** THE PROBLEM **
Please reproduce the listing from the line with "364x205 pixels. How" through the end of the listing, both ends included, and keep every line's wording. Multiply each click coordinate in the answers by 0.7, round to whole numbers with halves going up, return only those lines, and leave the pictures out.

+===+

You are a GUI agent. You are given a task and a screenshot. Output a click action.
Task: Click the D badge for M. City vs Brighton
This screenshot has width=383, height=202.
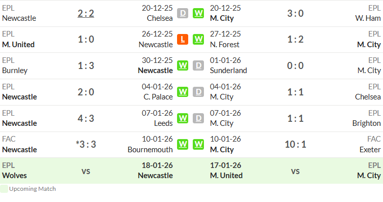pos(198,118)
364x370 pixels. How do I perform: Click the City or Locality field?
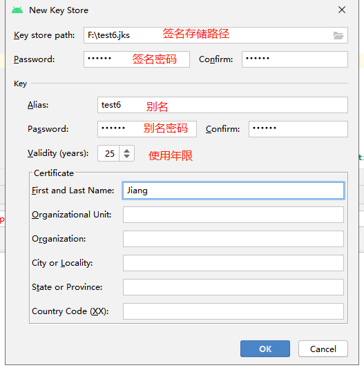(233, 263)
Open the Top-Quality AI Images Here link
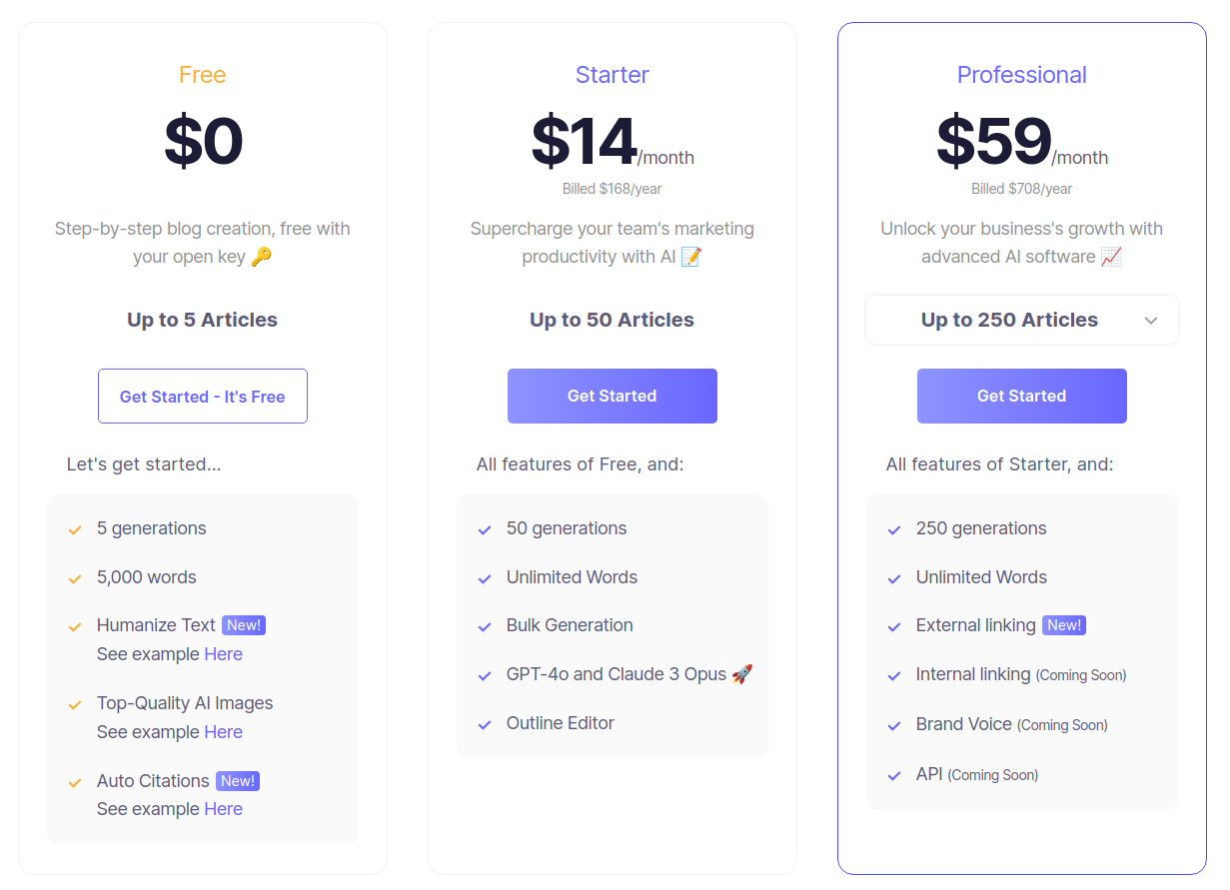Viewport: 1230px width, 890px height. pos(223,732)
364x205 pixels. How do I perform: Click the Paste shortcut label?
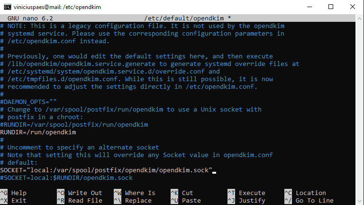pos(191,200)
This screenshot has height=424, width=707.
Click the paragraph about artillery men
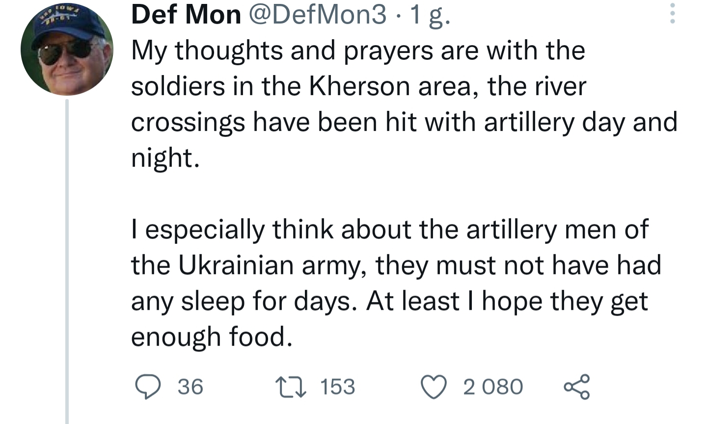point(396,283)
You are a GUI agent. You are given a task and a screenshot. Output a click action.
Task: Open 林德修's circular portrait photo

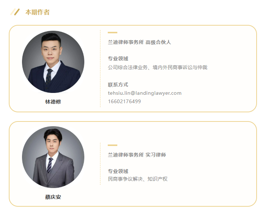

+===+

** OUTPUT FOR THIS TASK **
364x205 pixels. How do I perform: Click the Paste shortcut label?
pos(134,140)
This screenshot has height=424, width=707.
Click the paragraph about artillery men
point(277,198)
You are a GUI agent. You are given a task and a screenshot. Output a click action.
Task: Open 林德修's circular portrait photo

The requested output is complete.